**Written instruction**. Collect every line of the data below that contains the word "link", and copy each of those lines in full.

**The records**.
## Start
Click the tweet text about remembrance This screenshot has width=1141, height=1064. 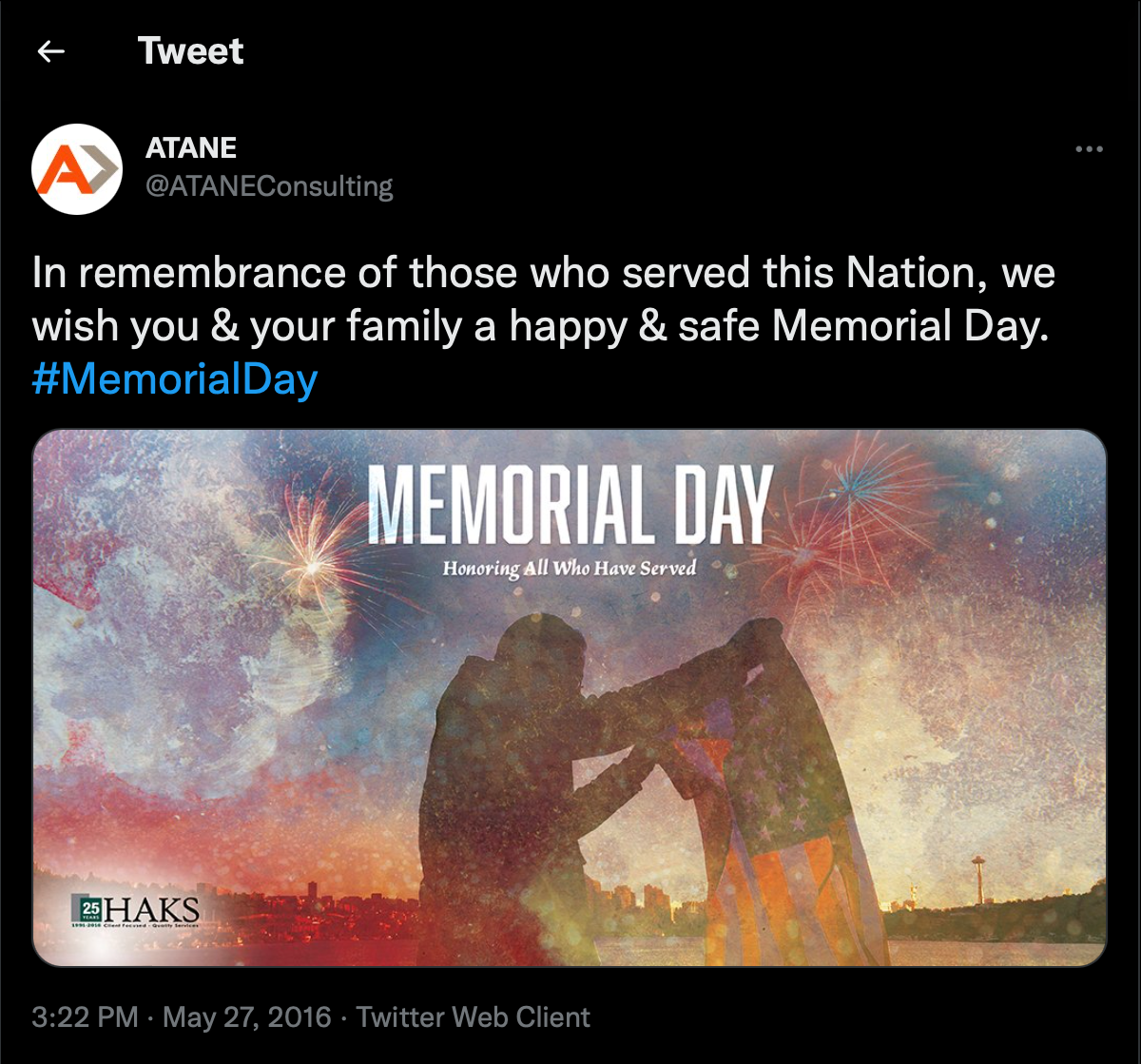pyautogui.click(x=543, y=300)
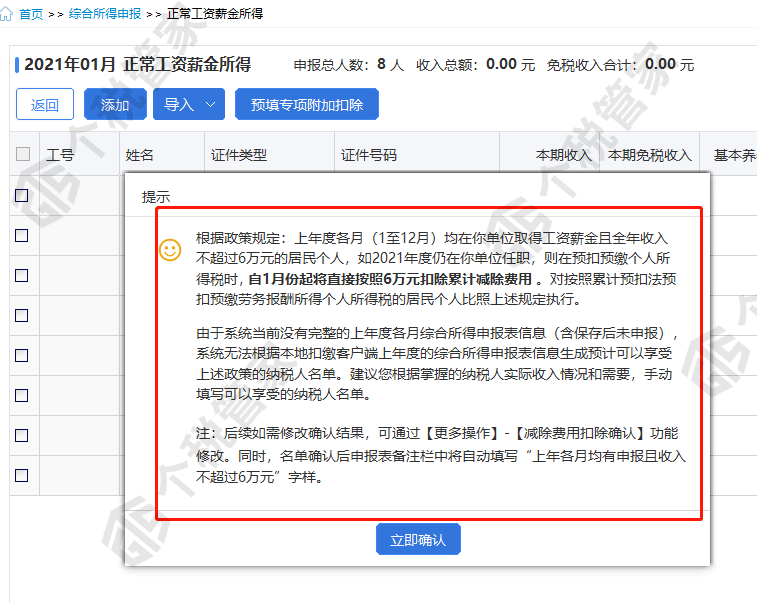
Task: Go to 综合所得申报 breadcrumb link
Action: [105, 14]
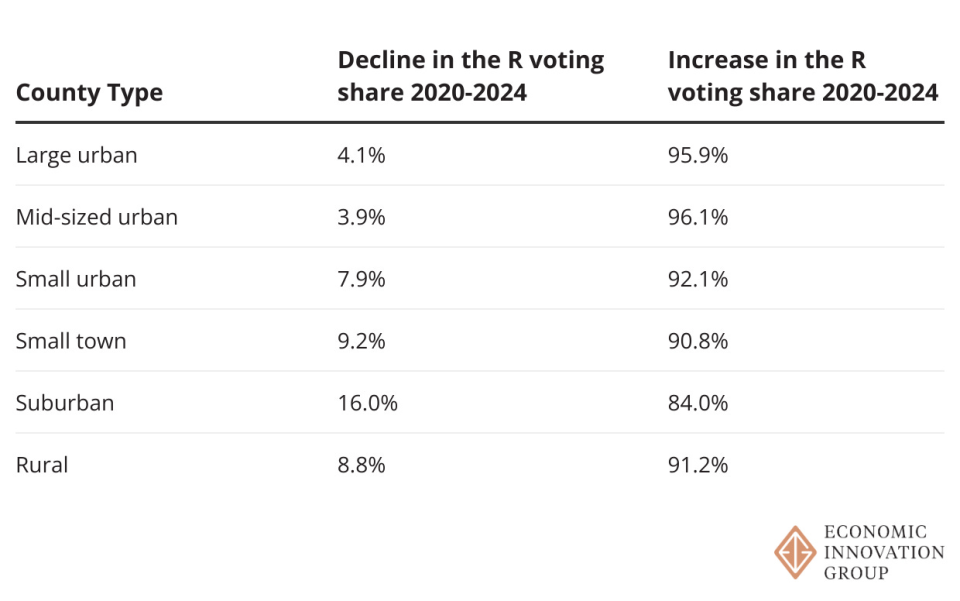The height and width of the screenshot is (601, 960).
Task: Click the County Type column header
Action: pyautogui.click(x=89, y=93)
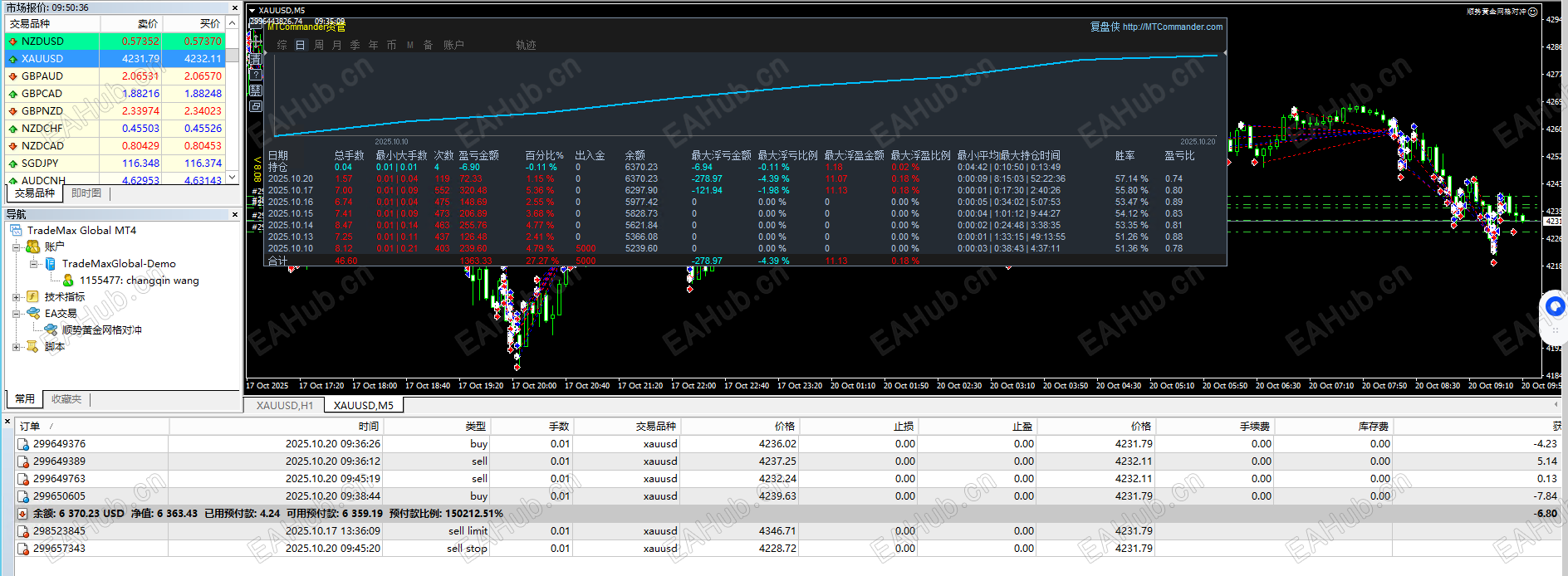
## End
## Start
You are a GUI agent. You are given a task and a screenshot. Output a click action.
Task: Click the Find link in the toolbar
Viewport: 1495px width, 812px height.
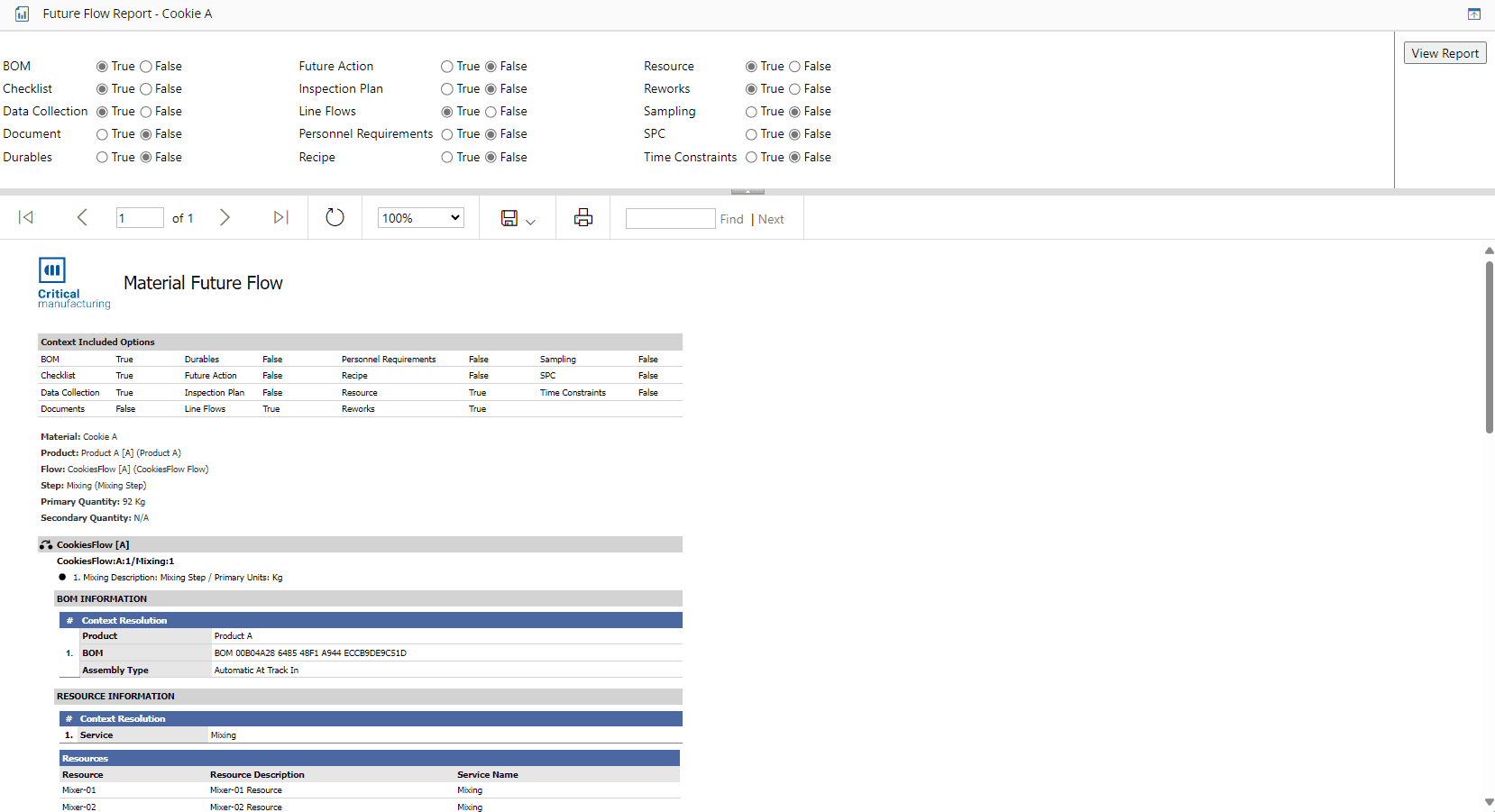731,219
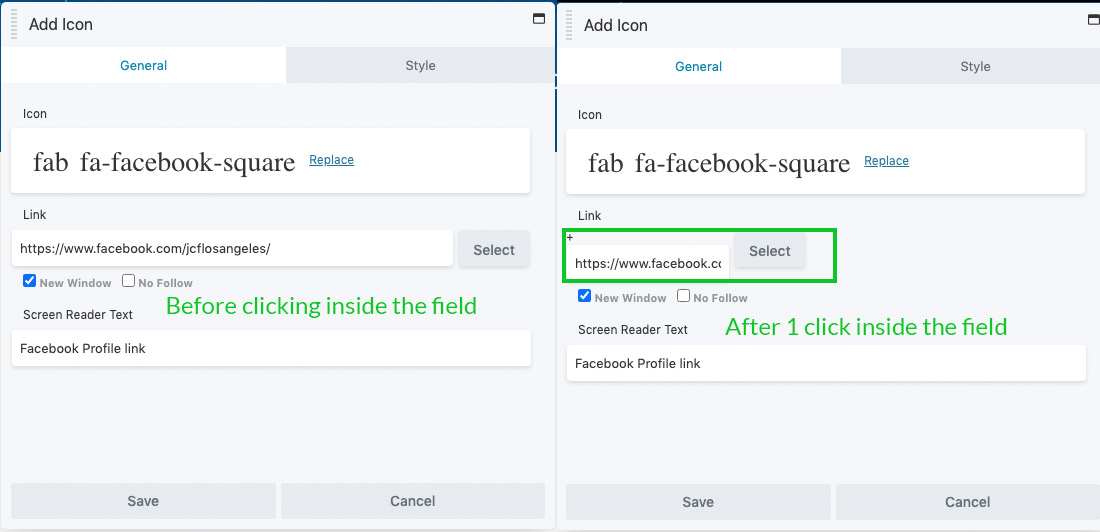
## End
**Correct response**.
Task: Go to 综合所得申报 breadcrumb link
Task: Click the Find link in the toolbar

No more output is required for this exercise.